Our brain would lead us to amplify the differences between two memories, when these correspond to similar events, in order to better memorize them.
- To avoid saturation, neurons regularly sort through our memories and the details of most of them fade as time passes.
- Memory warping is an adaptive behavior to resolve interference between memories.
We have all had this type of experience: we tell a story that we lived several years ago, being sure to remember perfectly every detail. But another person present that day interrupts you to point out that no, things did not turn out exactly the way you say.
Who to believe in such cases? Probably no one, or both. Because it’s a natural process of our brain: to avoid saturation, neurons regularly sort through our memories and the details of most of them fade as time passes.
For example, if you celebrate your birthday two years in a row at home with more or less the same guests, you will for example tend to confuse these two events more easily. So, to help you remember whether you were 28 or 29, you’ll focus on details that help you distinguish between the two events, such as telling yourself that the cake was better or that so-and-so is not did not come that year.
This brain process has been studied by American researchers at the University of Oregon. Featured in JNeurosci, their work was carried out with 29 volunteers. The latter were invited to participate in an experiment consisting in remembering images of objects associated with faces. Once the cards had been memorized, the participants had to try to find the object affiliated with a face that was shown to them.

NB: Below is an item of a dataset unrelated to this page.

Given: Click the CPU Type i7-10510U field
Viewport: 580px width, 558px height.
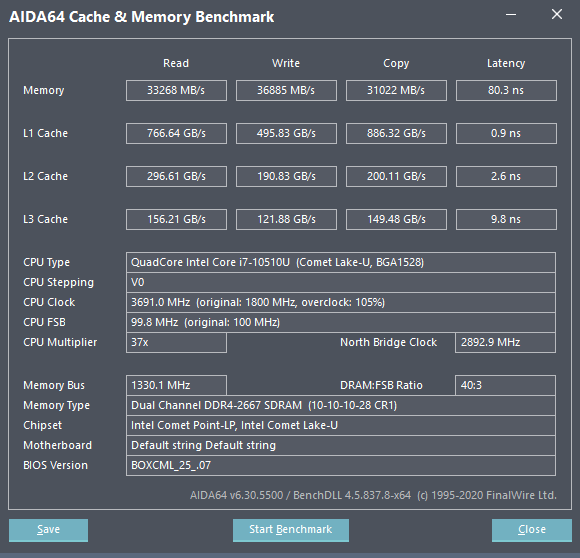Looking at the screenshot, I should [x=341, y=262].
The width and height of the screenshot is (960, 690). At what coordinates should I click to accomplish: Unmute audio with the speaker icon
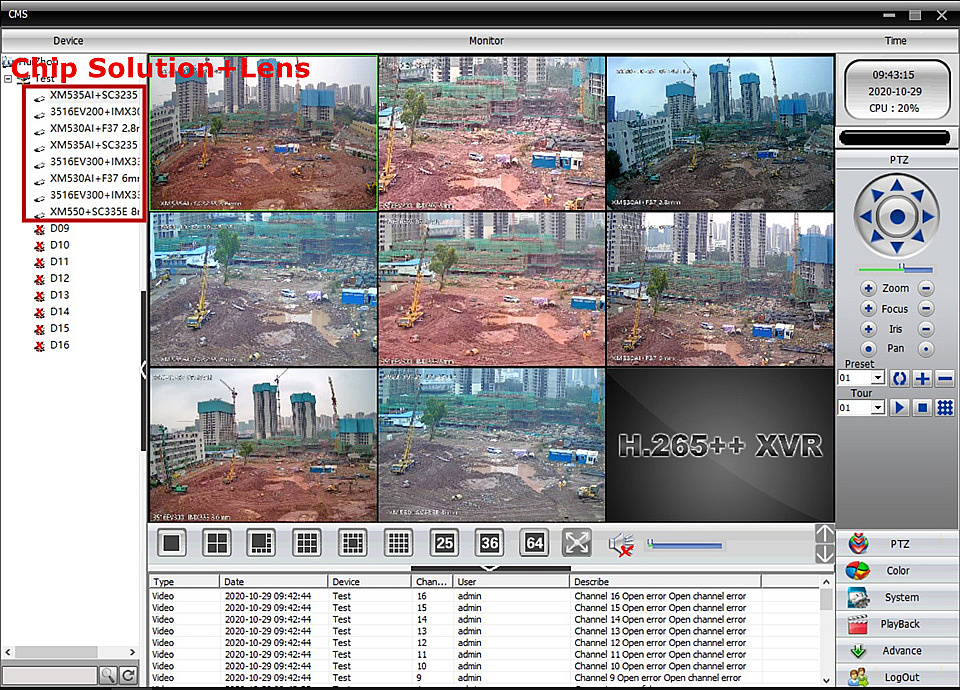(x=621, y=544)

An adaptive reaction of the brain
Presented in this way, the exercise may seem easy. But the researchers made sure to introduce extremely similar objects, with subtle variations in the colors, which greatly complicated the task. The next day, the volunteers were again challenged to find the object, but this time from a color wheel.
The researchers found that to better distinguish between objects, the participants exaggerated the sharp differences in colors, ignoring the subtle nuances of hues (transforming for example two kinds of brown into red).

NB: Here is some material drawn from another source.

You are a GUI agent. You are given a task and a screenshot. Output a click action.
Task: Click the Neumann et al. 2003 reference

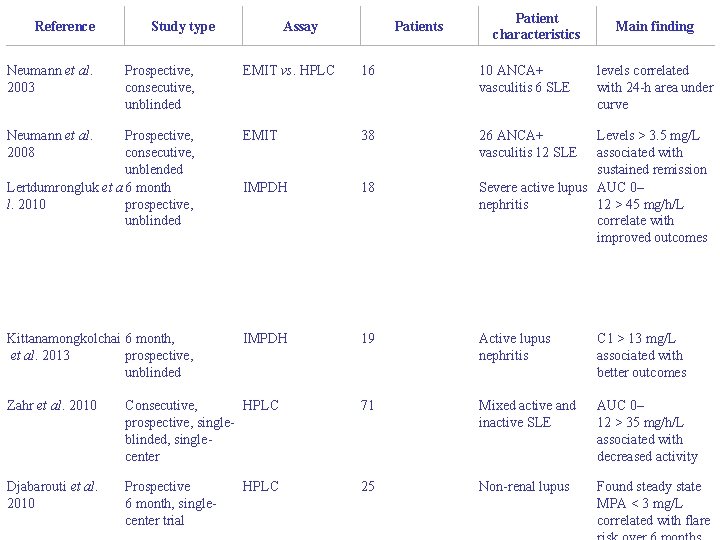point(50,79)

Throughout the experiment, participants’ brain activity was examined from a mmagnetic resonance imaging (MRI) machine, focusing more specifically on the parietal cortex, the area of the brain responsible for our perception of time.
Similarities between memories is a primary cause of interference and forgetting. We believe that memory distortion is an adaptive behavior to resolve interference between memories”, analysis Yufei Zhaon, principal researcher of the study.
In other words, the more the memories resemble each other, the more the brain will tend to amplify the differences in order to distinguish them and better memorize them. And according to the findings of this research, it works!